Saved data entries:
________________

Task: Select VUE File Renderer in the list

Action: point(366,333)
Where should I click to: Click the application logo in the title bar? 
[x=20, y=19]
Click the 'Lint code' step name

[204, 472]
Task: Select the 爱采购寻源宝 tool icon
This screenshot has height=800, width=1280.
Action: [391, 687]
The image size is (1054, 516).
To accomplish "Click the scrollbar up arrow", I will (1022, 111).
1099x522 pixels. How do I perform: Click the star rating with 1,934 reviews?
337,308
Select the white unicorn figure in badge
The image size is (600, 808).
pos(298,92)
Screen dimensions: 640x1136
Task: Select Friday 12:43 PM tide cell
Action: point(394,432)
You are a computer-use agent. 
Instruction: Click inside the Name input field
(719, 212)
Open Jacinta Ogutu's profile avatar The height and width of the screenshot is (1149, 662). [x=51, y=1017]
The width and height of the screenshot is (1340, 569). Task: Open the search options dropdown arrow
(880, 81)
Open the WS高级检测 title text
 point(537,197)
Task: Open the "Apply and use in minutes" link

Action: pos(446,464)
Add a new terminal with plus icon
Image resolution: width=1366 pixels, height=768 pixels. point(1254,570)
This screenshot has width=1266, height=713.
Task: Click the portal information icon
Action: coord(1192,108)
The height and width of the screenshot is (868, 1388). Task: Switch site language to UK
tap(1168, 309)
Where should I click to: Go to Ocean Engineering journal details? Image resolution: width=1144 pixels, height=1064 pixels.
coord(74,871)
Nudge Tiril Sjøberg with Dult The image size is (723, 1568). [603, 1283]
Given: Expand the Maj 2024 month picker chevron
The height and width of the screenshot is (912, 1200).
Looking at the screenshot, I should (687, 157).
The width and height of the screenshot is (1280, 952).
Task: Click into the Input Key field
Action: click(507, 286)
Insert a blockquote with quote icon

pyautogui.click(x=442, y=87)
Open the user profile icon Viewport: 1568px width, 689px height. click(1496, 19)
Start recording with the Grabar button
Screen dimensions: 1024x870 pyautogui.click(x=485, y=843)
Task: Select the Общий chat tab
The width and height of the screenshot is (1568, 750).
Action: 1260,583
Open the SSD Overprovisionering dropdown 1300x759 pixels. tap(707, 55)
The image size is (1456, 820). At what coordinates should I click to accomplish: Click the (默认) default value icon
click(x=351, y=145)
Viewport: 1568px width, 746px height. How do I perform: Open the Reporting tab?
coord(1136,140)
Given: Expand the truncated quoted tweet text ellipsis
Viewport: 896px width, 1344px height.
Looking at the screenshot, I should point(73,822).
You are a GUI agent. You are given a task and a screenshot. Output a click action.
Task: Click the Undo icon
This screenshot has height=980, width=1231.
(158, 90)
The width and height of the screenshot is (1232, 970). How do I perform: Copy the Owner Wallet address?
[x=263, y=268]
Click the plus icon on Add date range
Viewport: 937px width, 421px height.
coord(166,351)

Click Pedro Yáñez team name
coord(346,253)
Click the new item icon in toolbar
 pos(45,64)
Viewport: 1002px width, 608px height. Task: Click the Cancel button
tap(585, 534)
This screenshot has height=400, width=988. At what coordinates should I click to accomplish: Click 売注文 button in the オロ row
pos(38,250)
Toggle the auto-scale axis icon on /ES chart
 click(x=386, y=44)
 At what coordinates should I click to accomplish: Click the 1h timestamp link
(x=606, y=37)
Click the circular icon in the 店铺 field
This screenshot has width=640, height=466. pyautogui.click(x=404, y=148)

________________

Print every record exactly as written.

SOLUTION:
Task: Select VUE File Renderer in the list

Action: point(366,333)
Where should I click to: Click the application logo in the title bar? 
[x=20, y=19]
Click the 'Lint code' step name

[204, 472]
Task: Select the 爱采购寻源宝 tool icon
This screenshot has height=800, width=1280.
Action: [391, 687]
The image size is (1054, 516).
To accomplish "Click the scrollbar up arrow", I will (1022, 111).
1099x522 pixels. How do I perform: Click the star rating with 1,934 reviews?
337,308
Select the white unicorn figure in badge
The image size is (600, 808).
pos(298,92)
Screen dimensions: 640x1136
Task: Select Friday 12:43 PM tide cell
Action: point(394,432)
You are a computer-use agent. 
Instruction: Click inside the Name input field
(719, 212)
Open Jacinta Ogutu's profile avatar The height and width of the screenshot is (1149, 662). [x=51, y=1017]
The width and height of the screenshot is (1340, 569). Task: Open the search options dropdown arrow
(880, 81)
Open the WS高级检测 title text
 point(537,197)
Task: Open the "Apply and use in minutes" link

Action: pos(446,464)
Add a new terminal with plus icon
Image resolution: width=1366 pixels, height=768 pixels. point(1254,570)
This screenshot has width=1266, height=713.
Task: Click the portal information icon
Action: coord(1192,108)
The height and width of the screenshot is (868, 1388). Task: Switch site language to UK
tap(1168, 309)
Where should I click to: Go to Ocean Engineering journal details? Image resolution: width=1144 pixels, height=1064 pixels.
coord(74,871)
Nudge Tiril Sjøberg with Dult The image size is (723, 1568). [603, 1283]
Given: Expand the Maj 2024 month picker chevron
The height and width of the screenshot is (912, 1200).
Looking at the screenshot, I should (687, 157).
The width and height of the screenshot is (1280, 952).
Task: Click into the Input Key field
Action: click(507, 286)
Insert a blockquote with quote icon

pyautogui.click(x=442, y=87)
Open the user profile icon Viewport: 1568px width, 689px height. click(1496, 19)
Start recording with the Grabar button
Screen dimensions: 1024x870 pyautogui.click(x=485, y=843)
Task: Select the Общий chat tab
The width and height of the screenshot is (1568, 750).
Action: 1260,583
Open the SSD Overprovisionering dropdown 1300x759 pixels. tap(707, 55)
The image size is (1456, 820). At what coordinates should I click to accomplish: Click the (默认) default value icon
click(x=351, y=145)
Viewport: 1568px width, 746px height. How do I perform: Open the Reporting tab?
coord(1136,140)
Given: Expand the truncated quoted tweet text ellipsis
Viewport: 896px width, 1344px height.
Looking at the screenshot, I should point(73,822).
You are a GUI agent. You are given a task and a screenshot. Output a click action.
Task: Click the Undo icon
This screenshot has height=980, width=1231.
(158, 90)
The width and height of the screenshot is (1232, 970). How do I perform: Copy the Owner Wallet address?
[x=263, y=268]
Click the plus icon on Add date range
Viewport: 937px width, 421px height.
coord(166,351)

Click Pedro Yáñez team name
coord(346,253)
Click the new item icon in toolbar
 pos(45,64)
Viewport: 1002px width, 608px height. Task: Click the Cancel button
tap(585, 534)
This screenshot has height=400, width=988. At what coordinates should I click to accomplish: Click 売注文 button in the オロ row
pos(38,250)
Toggle the auto-scale axis icon on /ES chart
 click(x=386, y=44)
 At what coordinates should I click to accomplish: Click the 1h timestamp link
(x=606, y=37)
Click the circular icon in the 店铺 field
This screenshot has width=640, height=466. pyautogui.click(x=404, y=148)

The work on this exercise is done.